Leadership Redefined

Leadership defined by inclusivity and collaboration clearly represents a new way of thinking. The traditional view of leadership assumes that leaders have followers—that leaders possess characteristics and skills that separate them from everyone else. Teachers lead students, principals lead teachers, central office administrators lead principals, school boards lead central office administrators, and so on.
Such a linear definition of leadership is anachronistic at best and alienating at worst. The new democratic model of leading that these students are practicing is less about the power of the individual than it is about the power of the people, less about leadership than about what we call leaderful action—a model of leadership that celebrates advocacy, champions collaboration, encourages facilitation, embraces creativity, promotes sustainability, and fosters personal responsibility for civic engagement.
If Scout's belief—that all of us are leaders when we're alone—is accurate, then it follows that we all have the capacity for leaderful action.
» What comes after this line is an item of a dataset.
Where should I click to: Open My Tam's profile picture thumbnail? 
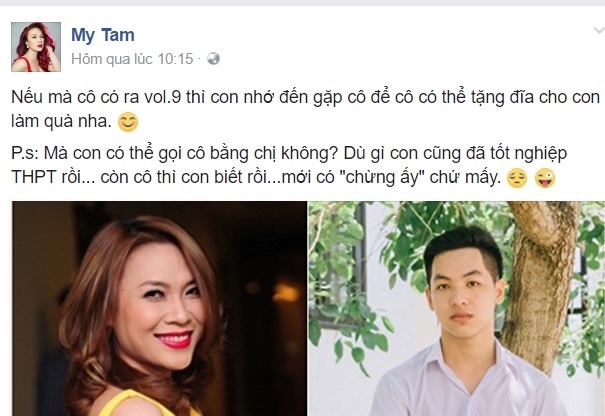[x=36, y=47]
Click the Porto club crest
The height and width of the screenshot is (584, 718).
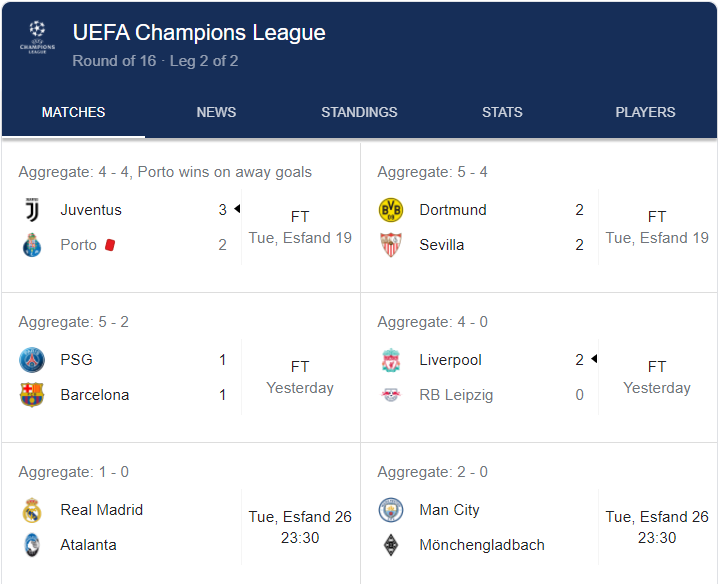[32, 245]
One reason we may not be actively leading is that we lack the skills that enable us to express our personal initiative. Another reason is that we may never be asked—or that we do not demand the right—to share in the conversation. And still another reason might be that we are accustomed to the conventional definition of leadership, with its presumption of individuality and exclusivity.
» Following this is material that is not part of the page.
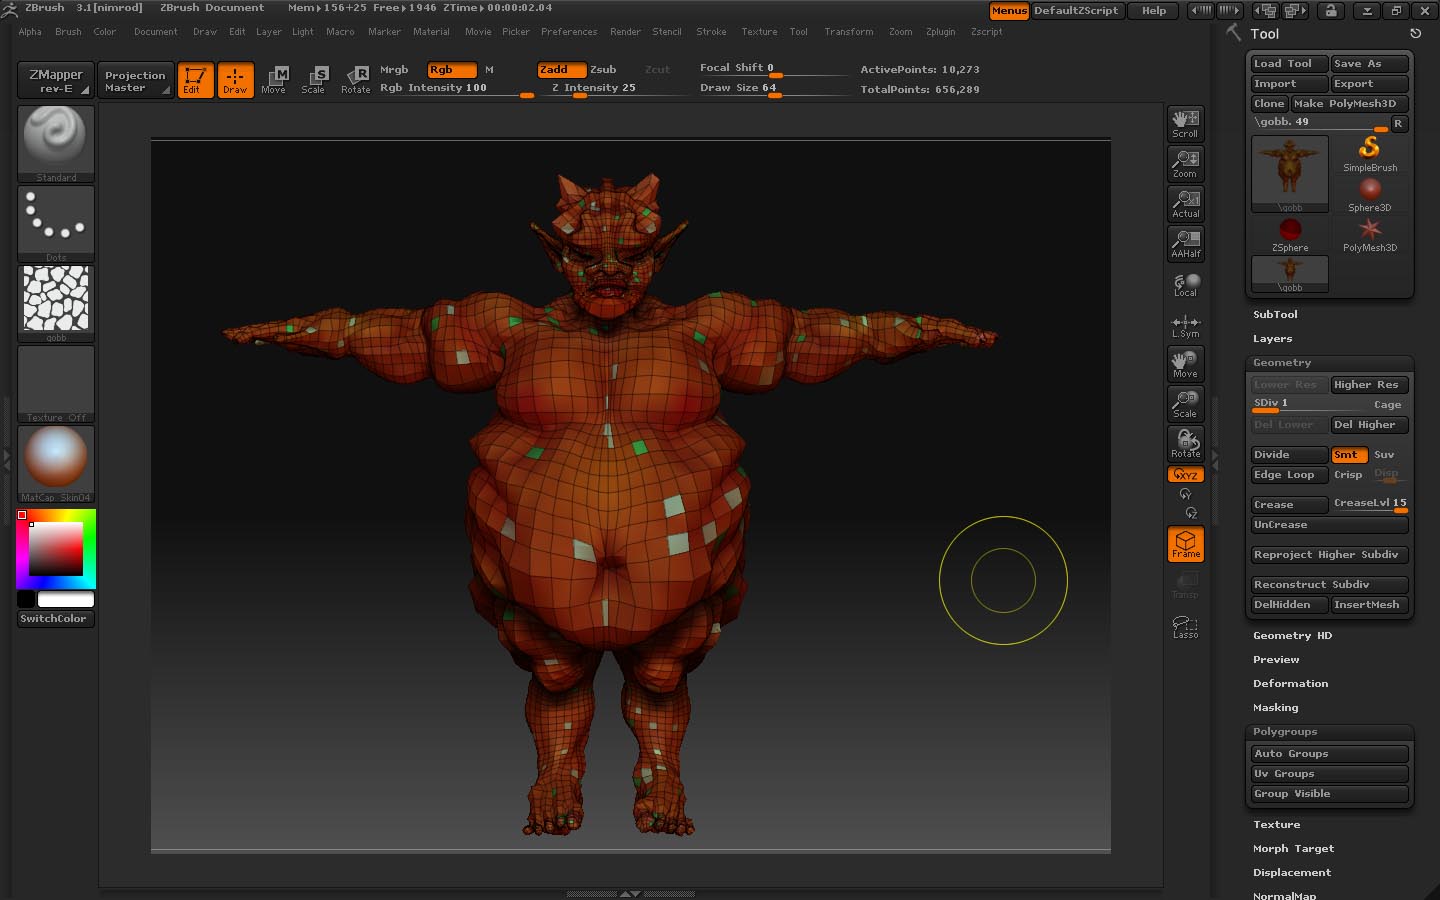Toggle the Frame polyframe icon
This screenshot has width=1440, height=900.
pos(1185,545)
Through our work with students in a number of schools, we have found that students are eager to serve as role models in leading change once they have been empowered by a learning community that acknowledges their sense of individual responsibility and facilitates the acquisition of leadership skills. Given the opportunity, students quickly demonstrate their potential for leadership by undertaking advocacy in various forms—as ambassadors, action researchers, mentors, academic architects, volunteers, education consultants, advisors, fund-raisers, and translators—as well as by taking on a variety of other responsibilities that further the collaborative ideals of their communities.
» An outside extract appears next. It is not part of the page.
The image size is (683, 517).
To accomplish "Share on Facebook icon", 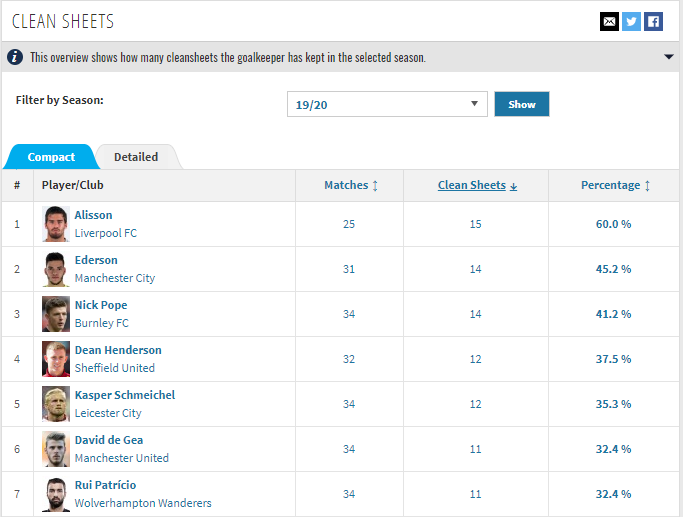I will coord(653,21).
The students at Ethan Allen, for example, demonstrated their ability to serve as savvy researchers when they created, administered, and collated the results from their survey on school climate. These students used the survey results to provide their teachers with useful information about student views. The finding that 77 percent of students felt cheated when their homework was not graded stimulated a compelling conversation about the purposes and validity of homework. As a result, teachers agreed to assign more project-based homework that enables students to choose a specific area of interest and pursue that interest over the course of the unit.
Providing students with a variety of opportunities encourages motivation. When students can exert their leadership skills in meaningful contexts, they take the initiative, not because it will bring them more votes in the race for student council or because their parents will applaud them, but because they know that they can make a difference in their own lives and in the lives of their communities.

The Power of Idealism

As all educators know (although some may occasionally forget), one of the real pleasures of working with students is that they are genuinely idealistic. They believe that they can make a difference in the world, that they can make the world a better place. As educators, we have a responsibility to do everything we can to ensure that students never lose that sense of buoyant confidence in the power of their voices.
For all of us, the first step in undertaking an agenda of transformation is to believe that what we set out to do is possible. As Don Morrison, an Ethan Allen 8th grader, said when talking about how to improve his school,You need optimism and lots of it to believe that you'll get things done and that you'll be able to change things.
With that optimism, a commitment to a democratic learning community, and a community that fosters leaderful action, we can nurture the idealism of such students as Scout, Mark, Emily, Eliza, and Don and ensure that their voices are heard. Our schools and our world will become better places if we listen.
End Notes

1 Names of schools and individuals are pseudonyms.